En el caso de la JEP, superar el daño ha sido el principal llamado de atención para asumir las responsabilidades del conflicto, se asemeja a la imagen de la hidra, donde las víctimas reposan en primer plano con poco más que su evidente existencia y exigiendo el reclamo de ser resarcidas; el héroe se debate entre la suerte de ser el elegido, su fuerza, sus armas mitificadas y su desnudez.

La hidra, juez, arte y parte; sentencia, reta y decreta,  las travesías para llegar a ella son épicas. Nuestro sistema de justicia con un nivel de impunidad del 90%, que básicamente no opera, es igual de distante. El cartel de la toga como le han llamado, es también un concatenado donde por cada fiscal o magistrado investigado y/o destituido aparecen dos cabezas más en indagatorias, un mal que de adefesio se convierte en monstruo.

Los mecanismos de selección para los cargos para la justicia especial para la paz, la comisión de la verdad, la unidad de búsqueda a personas desaparecidas, la unidad de investigación y acusación, la unidad de desmantelamiento del paramilitarismo parecen sacadas de las tareas que el Rey Uristeo le asignaba a Hércules, quien buscaba que el héroe muriera antes de lograr su cometido.

Quienes asuman la tarea de este sistema de justicia, deberán  construir el sistema de verdad, justicia, reparación y no repetición de los más de 50 años de conflicto contemporáneo, además de enfrentarse con la misma inercia y paquidermia del sistema judicial colombiano. 

Así, cientos de personas se presentaron y fueron postuladas a los cargos, con un mecanismo de selección que hasta el día 22 de septiembre tuvo en el mundo digital la principal y casi única forma de participación ciudadana.

Las primeras críticas de este mecanismo vinieron desde quienes están más expuestos a ser investigados por su responsabilidad en los gobiernos anteriores, las últimas porque las lógicas de escogencia sumaron a personas con historial o relaciones con la estructura judicial y el estado actual. En las dos, la búsqueda de la “neutralidad” y “objetividad” son el caballito de batalla.

El sentido común diría que quienes tengan relación directa con la impunidad o con las afectaciones a la sociedad y el país deberían quedar descartados o por lo menos en un rango menor de priorización de quienes han estado del lado de las víctimas.

La derrota de la hidra, lejos de ser una narrativa del héroe, nos deja un aprendizaje mayor en el método, la investigación previa acerca del enemigo a vencer hizo que Hércules hiciera equipo con Yolao, personaje mundano y simple que cumplió la tarea más importante, cauterizar los cuellos para que no surgieran nuevas cabezas.
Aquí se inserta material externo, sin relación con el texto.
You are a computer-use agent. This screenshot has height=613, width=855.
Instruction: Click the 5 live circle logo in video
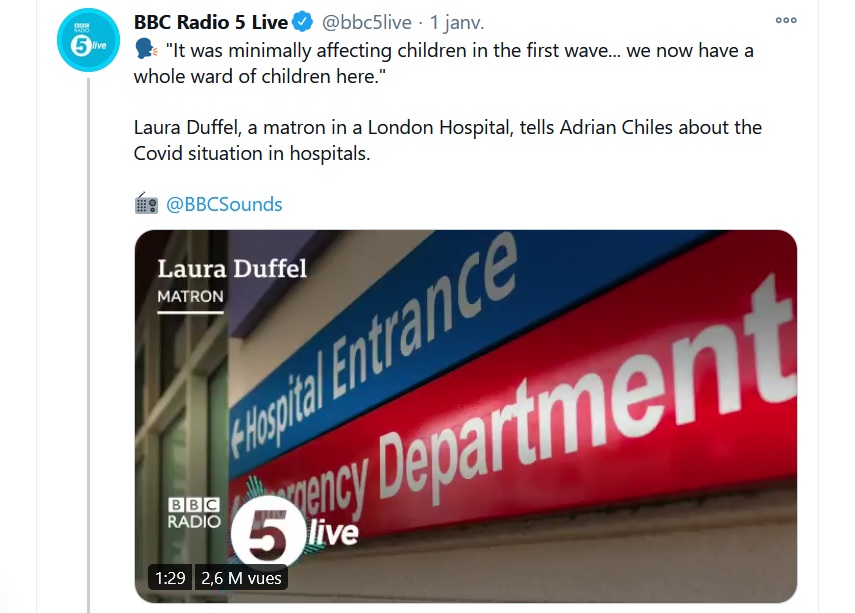(267, 532)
En ese arte tal vez radique la potencia de quienes se definan; así, quienes han caminado del lado de las víctimas o han hecho de su condición de víctimas un acto de dignidad para la no repetición seran los verdaderos artesanos de la justicia. 

Este país necesita Yolaos como Nadiezdha Henríquez  y Liliana Uribe en la JEP por su consistencia en la búsqueda de máximos responsables,  Alejandro Castillejo, Jesús Flórez y Soraya  Gutierrez en la Comisión de la Verdad por su relación más que cercana con las versiones y vidas de las víctimas y Eduardo Carreño en la unidad de desmonte al paramilitarismo para que la justicia no sea una hidra sino miles de yolaos en junta.